====== Information provided ======

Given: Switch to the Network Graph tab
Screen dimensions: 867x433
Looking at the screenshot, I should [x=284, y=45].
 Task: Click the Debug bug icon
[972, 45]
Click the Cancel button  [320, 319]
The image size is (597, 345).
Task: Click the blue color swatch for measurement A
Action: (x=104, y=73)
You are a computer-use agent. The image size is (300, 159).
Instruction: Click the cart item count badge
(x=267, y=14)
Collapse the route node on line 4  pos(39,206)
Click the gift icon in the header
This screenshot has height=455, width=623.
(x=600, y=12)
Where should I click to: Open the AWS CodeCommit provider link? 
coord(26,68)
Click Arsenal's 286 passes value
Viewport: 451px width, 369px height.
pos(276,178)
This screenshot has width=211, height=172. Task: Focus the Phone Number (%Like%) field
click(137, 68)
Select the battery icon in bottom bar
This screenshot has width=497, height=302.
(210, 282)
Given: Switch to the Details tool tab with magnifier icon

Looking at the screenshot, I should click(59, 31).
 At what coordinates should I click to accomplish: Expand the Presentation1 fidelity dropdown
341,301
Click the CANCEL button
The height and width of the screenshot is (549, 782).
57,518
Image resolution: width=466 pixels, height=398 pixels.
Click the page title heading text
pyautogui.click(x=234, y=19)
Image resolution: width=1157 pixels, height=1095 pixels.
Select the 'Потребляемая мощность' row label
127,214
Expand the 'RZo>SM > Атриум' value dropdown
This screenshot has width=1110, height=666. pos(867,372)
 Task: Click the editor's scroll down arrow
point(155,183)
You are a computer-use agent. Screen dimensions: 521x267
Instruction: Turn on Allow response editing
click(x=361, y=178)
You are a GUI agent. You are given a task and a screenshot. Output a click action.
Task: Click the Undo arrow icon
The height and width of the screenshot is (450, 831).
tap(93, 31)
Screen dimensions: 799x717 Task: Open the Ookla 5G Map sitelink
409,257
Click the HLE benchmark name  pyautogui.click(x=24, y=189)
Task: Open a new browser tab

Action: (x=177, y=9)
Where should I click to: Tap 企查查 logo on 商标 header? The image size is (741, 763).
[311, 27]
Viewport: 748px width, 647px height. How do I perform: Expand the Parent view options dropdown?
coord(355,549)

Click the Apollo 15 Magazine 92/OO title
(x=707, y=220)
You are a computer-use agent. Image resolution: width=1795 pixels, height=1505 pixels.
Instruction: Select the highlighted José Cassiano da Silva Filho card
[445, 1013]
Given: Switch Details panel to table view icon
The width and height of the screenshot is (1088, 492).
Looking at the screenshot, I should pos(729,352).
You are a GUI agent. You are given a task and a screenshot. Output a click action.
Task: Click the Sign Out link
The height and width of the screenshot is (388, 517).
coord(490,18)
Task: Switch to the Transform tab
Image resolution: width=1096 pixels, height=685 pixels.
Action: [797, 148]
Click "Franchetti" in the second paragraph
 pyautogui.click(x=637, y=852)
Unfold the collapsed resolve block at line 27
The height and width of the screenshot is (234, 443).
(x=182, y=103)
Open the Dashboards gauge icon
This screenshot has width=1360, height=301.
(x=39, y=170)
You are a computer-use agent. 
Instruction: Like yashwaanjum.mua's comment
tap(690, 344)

======

What you need to do → Write out every line of the data exactly, leaving nothing out.

Exercise solution →
Given: Switch to the Network Graph tab
Screen dimensions: 867x433
Looking at the screenshot, I should [x=284, y=45].
 Task: Click the Debug bug icon
[972, 45]
Click the Cancel button  [320, 319]
The image size is (597, 345).
Task: Click the blue color swatch for measurement A
Action: (x=104, y=73)
You are a computer-use agent. The image size is (300, 159).
Instruction: Click the cart item count badge
(x=267, y=14)
Collapse the route node on line 4  pos(39,206)
Click the gift icon in the header
This screenshot has height=455, width=623.
(x=600, y=12)
Where should I click to: Open the AWS CodeCommit provider link? 
coord(26,68)
Click Arsenal's 286 passes value
Viewport: 451px width, 369px height.
pos(276,178)
This screenshot has width=211, height=172. Task: Focus the Phone Number (%Like%) field
click(137, 68)
Select the battery icon in bottom bar
This screenshot has width=497, height=302.
(210, 282)
Given: Switch to the Details tool tab with magnifier icon

Looking at the screenshot, I should click(59, 31).
 At what coordinates should I click to accomplish: Expand the Presentation1 fidelity dropdown
341,301
Click the CANCEL button
The height and width of the screenshot is (549, 782).
57,518
Image resolution: width=466 pixels, height=398 pixels.
Click the page title heading text
pyautogui.click(x=234, y=19)
Image resolution: width=1157 pixels, height=1095 pixels.
Select the 'Потребляемая мощность' row label
127,214
Expand the 'RZo>SM > Атриум' value dropdown
This screenshot has width=1110, height=666. pos(867,372)
 Task: Click the editor's scroll down arrow
point(155,183)
You are a computer-use agent. Screen dimensions: 521x267
Instruction: Turn on Allow response editing
click(x=361, y=178)
You are a GUI agent. You are given a task and a screenshot. Output a click action.
Task: Click the Undo arrow icon
The height and width of the screenshot is (450, 831).
tap(93, 31)
Screen dimensions: 799x717 Task: Open the Ookla 5G Map sitelink
409,257
Click the HLE benchmark name  pyautogui.click(x=24, y=189)
Task: Open a new browser tab

Action: (x=177, y=9)
Where should I click to: Tap 企查查 logo on 商标 header? The image size is (741, 763).
[311, 27]
Viewport: 748px width, 647px height. How do I perform: Expand the Parent view options dropdown?
coord(355,549)

Click the Apollo 15 Magazine 92/OO title
(x=707, y=220)
You are a computer-use agent. Image resolution: width=1795 pixels, height=1505 pixels.
Instruction: Select the highlighted José Cassiano da Silva Filho card
[445, 1013]
Given: Switch Details panel to table view icon
The width and height of the screenshot is (1088, 492).
Looking at the screenshot, I should pos(729,352).
You are a GUI agent. You are given a task and a screenshot. Output a click action.
Task: Click the Sign Out link
The height and width of the screenshot is (388, 517).
coord(490,18)
Task: Switch to the Transform tab
Image resolution: width=1096 pixels, height=685 pixels.
Action: [797, 148]
Click "Franchetti" in the second paragraph
 pyautogui.click(x=637, y=852)
Unfold the collapsed resolve block at line 27
The height and width of the screenshot is (234, 443).
(x=182, y=103)
Open the Dashboards gauge icon
This screenshot has width=1360, height=301.
(x=39, y=170)
You are a computer-use agent. 
Instruction: Like yashwaanjum.mua's comment
tap(690, 344)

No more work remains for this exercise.